On 2020-06-30 12:32, Kim Barrett wrote:
On Jun 30, 2020, at 6:08 AM, Magnus Ihse Bursie <magnus.ihse.bur...@oracle.com>
wrote:
Currently hotspot/share/utilities/globalDefinitions_visCPP.hpp contains a lot
of #pragma warning( disable : ...).
All these globally disabled warnings should move to the make files instead.
I also cleaned out some versions checks that are no longer relevant for the
range of supported versions of Microsoft Visual Studio.
Bug: https://bugs.openjdk.java.net/browse/JDK-8248548
WebRev:
http://cr.openjdk.java.net/~ihse/JDK-8248548-use-DISABLED_WARNINGS_microsoft-for-hotspot/webrev.01
/Magnus
I think it would be nice to have a comment block describing each of the
disabled warnings.
But thanks for sorting them, unlike the globalDefinitions code.

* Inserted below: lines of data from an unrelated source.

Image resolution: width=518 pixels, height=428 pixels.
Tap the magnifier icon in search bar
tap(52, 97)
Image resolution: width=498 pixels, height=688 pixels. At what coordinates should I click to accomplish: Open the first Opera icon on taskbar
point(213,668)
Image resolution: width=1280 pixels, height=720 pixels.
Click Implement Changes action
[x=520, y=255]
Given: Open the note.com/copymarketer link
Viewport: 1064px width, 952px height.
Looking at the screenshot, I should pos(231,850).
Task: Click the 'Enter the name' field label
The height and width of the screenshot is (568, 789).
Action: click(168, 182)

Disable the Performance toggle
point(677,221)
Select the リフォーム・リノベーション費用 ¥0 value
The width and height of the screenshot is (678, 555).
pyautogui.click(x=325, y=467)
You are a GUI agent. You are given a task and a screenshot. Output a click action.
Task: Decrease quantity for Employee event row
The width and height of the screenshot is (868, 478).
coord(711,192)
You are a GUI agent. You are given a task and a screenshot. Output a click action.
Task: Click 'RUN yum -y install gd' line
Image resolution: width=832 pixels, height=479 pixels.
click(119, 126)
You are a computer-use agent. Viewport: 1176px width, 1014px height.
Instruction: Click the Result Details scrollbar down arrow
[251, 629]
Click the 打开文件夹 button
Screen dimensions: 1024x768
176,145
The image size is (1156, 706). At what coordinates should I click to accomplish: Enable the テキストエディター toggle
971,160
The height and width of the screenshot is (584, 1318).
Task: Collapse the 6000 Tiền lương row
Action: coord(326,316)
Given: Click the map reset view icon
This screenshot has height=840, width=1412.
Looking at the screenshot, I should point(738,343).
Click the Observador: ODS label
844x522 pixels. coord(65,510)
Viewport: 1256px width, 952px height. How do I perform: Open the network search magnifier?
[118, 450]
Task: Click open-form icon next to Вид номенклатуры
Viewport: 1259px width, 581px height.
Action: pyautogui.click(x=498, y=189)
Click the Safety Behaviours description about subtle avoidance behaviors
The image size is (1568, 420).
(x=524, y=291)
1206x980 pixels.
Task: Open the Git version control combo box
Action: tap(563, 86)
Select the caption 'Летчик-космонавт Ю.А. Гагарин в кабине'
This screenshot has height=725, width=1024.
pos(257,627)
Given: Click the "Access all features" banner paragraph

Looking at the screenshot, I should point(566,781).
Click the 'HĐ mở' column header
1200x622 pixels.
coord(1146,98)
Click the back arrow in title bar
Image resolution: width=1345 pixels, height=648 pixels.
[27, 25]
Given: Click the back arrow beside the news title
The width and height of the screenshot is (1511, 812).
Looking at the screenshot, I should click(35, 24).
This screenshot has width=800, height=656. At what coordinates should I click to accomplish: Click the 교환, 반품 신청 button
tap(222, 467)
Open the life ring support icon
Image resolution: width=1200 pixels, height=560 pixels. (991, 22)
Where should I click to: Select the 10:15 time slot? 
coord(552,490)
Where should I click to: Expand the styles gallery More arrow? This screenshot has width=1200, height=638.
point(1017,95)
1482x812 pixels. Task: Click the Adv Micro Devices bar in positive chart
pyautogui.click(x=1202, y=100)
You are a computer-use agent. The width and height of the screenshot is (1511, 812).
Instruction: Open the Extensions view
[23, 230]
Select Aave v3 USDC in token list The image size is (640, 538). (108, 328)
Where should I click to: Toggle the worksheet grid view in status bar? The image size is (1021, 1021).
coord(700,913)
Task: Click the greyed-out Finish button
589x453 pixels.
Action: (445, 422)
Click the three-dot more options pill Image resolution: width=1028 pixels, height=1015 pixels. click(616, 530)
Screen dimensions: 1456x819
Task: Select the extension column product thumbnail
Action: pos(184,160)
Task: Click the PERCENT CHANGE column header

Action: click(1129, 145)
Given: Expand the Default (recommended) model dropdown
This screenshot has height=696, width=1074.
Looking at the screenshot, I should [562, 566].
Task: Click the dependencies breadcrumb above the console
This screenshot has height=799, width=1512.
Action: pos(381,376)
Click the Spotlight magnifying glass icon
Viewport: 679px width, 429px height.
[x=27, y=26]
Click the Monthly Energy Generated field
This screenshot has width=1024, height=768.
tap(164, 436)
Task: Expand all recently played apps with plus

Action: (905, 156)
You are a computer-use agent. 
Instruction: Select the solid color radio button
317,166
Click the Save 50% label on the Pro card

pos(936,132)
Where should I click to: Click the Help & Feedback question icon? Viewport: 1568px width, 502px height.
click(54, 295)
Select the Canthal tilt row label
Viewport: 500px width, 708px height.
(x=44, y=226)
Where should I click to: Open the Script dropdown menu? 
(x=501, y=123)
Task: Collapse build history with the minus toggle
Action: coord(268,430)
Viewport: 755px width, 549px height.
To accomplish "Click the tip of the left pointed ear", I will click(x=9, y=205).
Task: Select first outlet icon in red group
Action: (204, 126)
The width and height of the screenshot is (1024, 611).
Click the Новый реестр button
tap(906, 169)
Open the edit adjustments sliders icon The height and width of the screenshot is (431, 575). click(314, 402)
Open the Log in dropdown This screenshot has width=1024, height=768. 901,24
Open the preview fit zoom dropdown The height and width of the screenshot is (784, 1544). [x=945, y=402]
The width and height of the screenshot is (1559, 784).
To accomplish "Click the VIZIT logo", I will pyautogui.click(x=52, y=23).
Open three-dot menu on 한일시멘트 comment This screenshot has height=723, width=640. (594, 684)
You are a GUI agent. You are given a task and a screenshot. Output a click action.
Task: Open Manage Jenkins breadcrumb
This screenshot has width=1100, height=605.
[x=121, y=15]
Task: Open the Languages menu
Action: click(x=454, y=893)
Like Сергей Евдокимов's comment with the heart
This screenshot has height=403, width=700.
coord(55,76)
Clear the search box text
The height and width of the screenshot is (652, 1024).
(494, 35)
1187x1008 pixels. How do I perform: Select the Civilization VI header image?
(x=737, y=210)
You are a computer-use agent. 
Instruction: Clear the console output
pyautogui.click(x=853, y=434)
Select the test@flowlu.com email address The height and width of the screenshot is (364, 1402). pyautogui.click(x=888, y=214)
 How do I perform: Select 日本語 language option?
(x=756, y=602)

(Even better would be to have comments describing why we’re disabling them, but
we don’t do
that for any other platform either.)
We used to have that for solaris. It ended up as a long document inside
the code, hiding the actual code. I agree that it would be good to have
a rationale on why we disable warnings, and that it should be
documented. But I think the source code is the wrong location for that.
Sure, non-descriptive warnings designations like microsoft has is
typically more in need of documentation than the gcc-style, but the
important thing is *why* it is disabled, not *what* is disabled.
So I'd argue that we should not pollute the source code with lines upon
lines of warning messages, but if anything, we should instead point to
an external location where we can provide not only an explanation of
what the warnings does, but a rationale for disabling it.